▶ [AIM OF THE EXERCISE]: The required output is the exact run of lines from the one bearing "You are a GUI" through the final line of the listing below, with the pictures removed.
===== THE DATA
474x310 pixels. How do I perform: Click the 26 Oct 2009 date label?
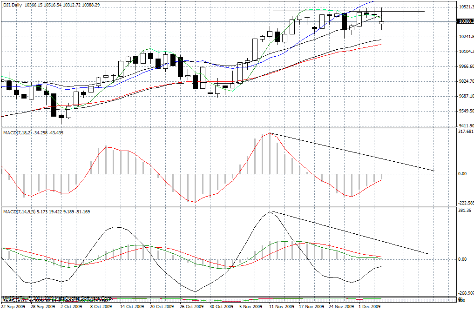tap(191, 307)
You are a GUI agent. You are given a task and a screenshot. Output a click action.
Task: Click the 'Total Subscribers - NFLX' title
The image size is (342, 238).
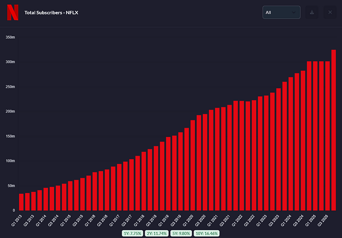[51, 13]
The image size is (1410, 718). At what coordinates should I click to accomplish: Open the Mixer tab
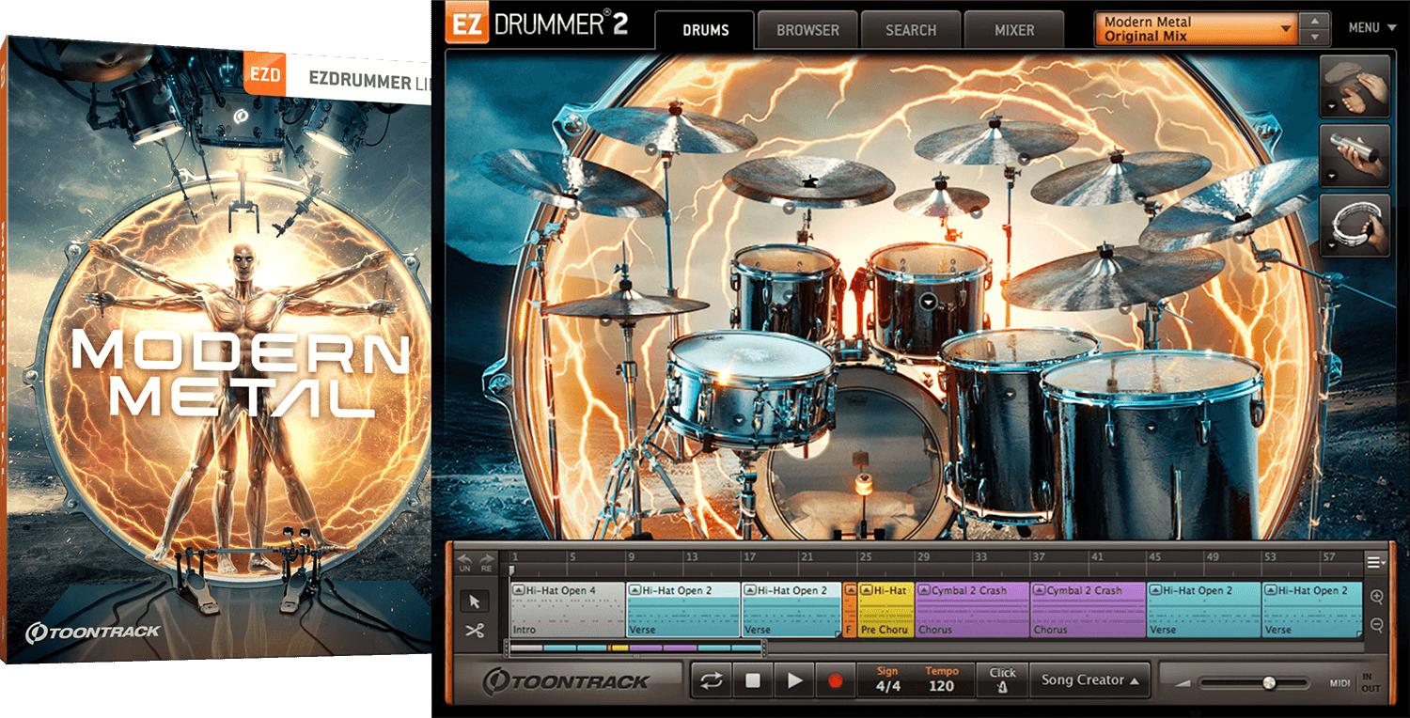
==========
▶ [TASK RESULT]:
You are a GUI agent. You are given a task and a screenshot. Output a click action.
Task: Click the 'Total Subscribers - NFLX' title
The image size is (342, 238).
[51, 13]
The image size is (1410, 718). At what coordinates should I click to accomplish: Open the Mixer tab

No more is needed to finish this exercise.